TEXT BLOCK:
• • • • • • •

During his plea hearing in May, Thomas admitted that he structured U.S. currency deposits into his National City Bank business account in an attempt to evade the filing of a currency transaction report. As a basis of his guilty plea, Thomas admitted to breaking up his currency deposits of $18,250 into two small deposits of $9,250 and $9,000 on February 14, 2007. He admitted that the reason he made the deposits in this manner was to evade the federal currency transaction reporting requirement.
As part of his plea, Thomas agreed to forfeit approximately $162,000 as money involved in structuring currency deposits during 2006 and 2007. Additionally, he agreed to cooperate with the IRS in the determination of his individual and business taxable income for the tax years 2005, 2006 and 2007. He owns Indi’s Fast Food Restaurants.
Federal law requires every domestic financial institution to file a currency transaction report with the Internal Revenue Service when that institution is involved in a transaction for the payment, receipt, or transfer of over $10,000 in cash. “Structuring” a transaction to evade the federal reporting requirements is illegal. Structuring refers to the breaking up of a single transaction above the reporting threshold into two or more separate transactions for the purpose of evading a financial institution’s reporting requirement.
The case is being prosecuted by Special Assistant United States Attorney Khalid A. Kahloon and it was investigated by the Internal Revenue Service.

• • • • • • •

EXCERPTED DATA:
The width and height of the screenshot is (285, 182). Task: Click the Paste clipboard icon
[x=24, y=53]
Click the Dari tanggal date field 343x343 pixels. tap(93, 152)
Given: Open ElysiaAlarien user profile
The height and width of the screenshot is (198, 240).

• • • • • • •

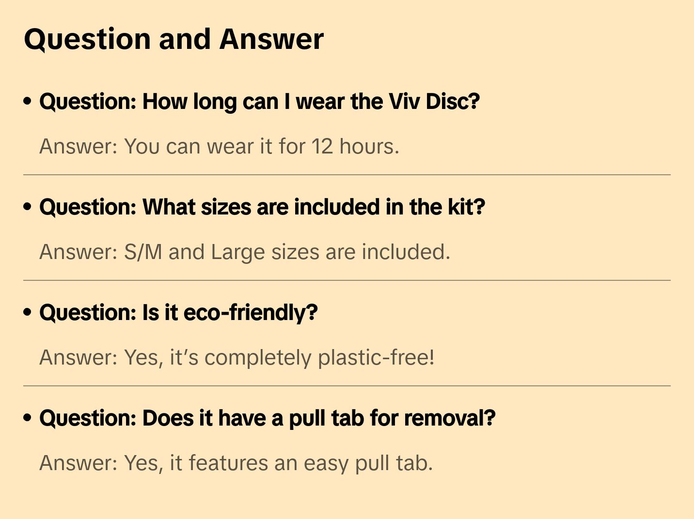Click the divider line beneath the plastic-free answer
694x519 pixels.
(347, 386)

• • • • • • •

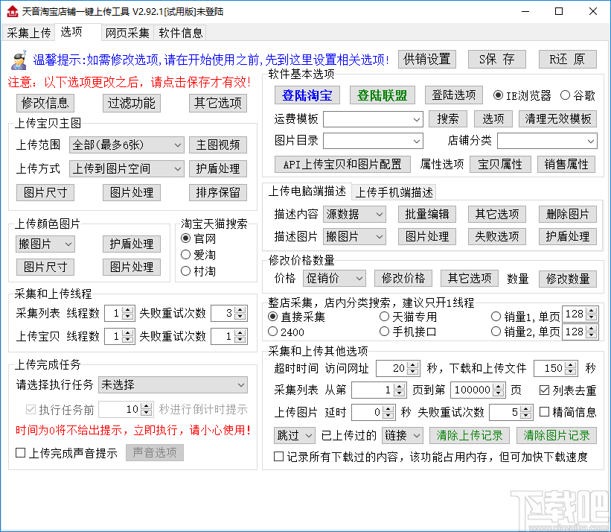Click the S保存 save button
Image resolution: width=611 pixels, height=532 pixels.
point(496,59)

• • • • • • •

GOAL A:
Rewrite the text about structuring currency deposits, starting with "As part of his" and going on through "Fast Food Restaurants.", with "forfeit" replaced by "surrender".
GOAL B:
Convert the records, starting with the line with "Given: Open ElysiaAlarien user profile" and going on through the line with "The height and", into a Markdown table with the columns Number and Record line. Leave out blank lines.

COMPLETE RESPONSE A:
As part of his plea, Thomas agreed to surrender approximately $162,000 as money involved in structuring currency deposits during 2006 and 2007. Additionally, he agreed to cooperate with the IRS in the determination of his individual and business taxable income for the tax years 2005, 2006 and 2007. He owns Indi’s Fast Food Restaurants.

COMPLETE RESPONSE B:
| Number | Record line |
|---|---|
| 1 | Given: Open ElysiaAlarien user profile |
| 2 | The height and width of the screenshot is (198, 240). |